In most cases memory gets reclaimed effectively by the Java garbage collector, but especially if the CPU is often above 80% there aren’t enough CPU cycles for the garbage collector left. So any CPU performance problems should be addressed before memory problems.
If the CPU hovers below 70%, and the garbage collection isn’t able to reclaim memory, you might need more JVM memory. This is especially the case if you are on a vm type with limited memory. In most cases, you will need to review your queries and client settings and reduce fetch_size along with what is chosen in the limit within your CQL query.
If you indeed need more memory, you can:
- Increase the JVM memory settings but be mindful that the memory you take from the system won’t be available for OS level disk caches and therefore might reduce read/write performance
- Scale vertically to a vm type that has more memory available
Tombstones
The default in cassandra-reaper is to run repairs every 7 days which removes rows whose TTL has expired (called “tombstone”). Some workloads have more frequent deletes and you might find warnings in the cassandra log like “Read 96 live rows and 5035 tombstone cells for query SELECT …; token <token> (see tombstone_warn_threshold)”, or even errors indicating that a query couldn’t be fulfilled due to excessive tombstones.

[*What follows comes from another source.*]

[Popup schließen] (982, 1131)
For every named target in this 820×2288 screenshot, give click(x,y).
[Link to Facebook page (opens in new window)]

A short term mitigation if queries don’t get fulfilled is to increase the tombstone_failure_threshold in the Cassandra config from the default 100,000 to a higher value.
In addition to this, we recommend reviewing the TTL on the keyspace and potentially run repairs daily to clear out more tombstones. If the TTLs are short, for example less than two days, and data flows in and gets deleted quickly, we recommend reviewing the compaction strategy and favoring Leveled Compaction Strategy. In some cases, such actions may be an indication that a review of the data model is required.
Batch warnings
You might encounter this warning in the CassandraLogs and potentially related failures:
Batch for [<table>] is of size 6.740KiB, exceeding specified threshold of 5.000KiB by 1.740KiB.
In this case you should review your queries to stay below the recommended batch size. In rare cases and as a short term mitigation you can increase batch_size_fail_threshold_in_kb in the Cassandra config from the default of 50 to a higher value.
Large partition warning
You might encounter this warning in the CassandraLogs:
Writing large partition <table> (105.426MiB) to sstable <file>
This indicates a problem in the data model. Here is a stack overflow article that goes into more detail. This can cause severe performance issues and needs to be addressed.
Next steps
In this article, we laid out some best practices for optimal performance. Each workload is different and we recommend setting up a robust benchmarking environment to explore the effect of different settings on your performance.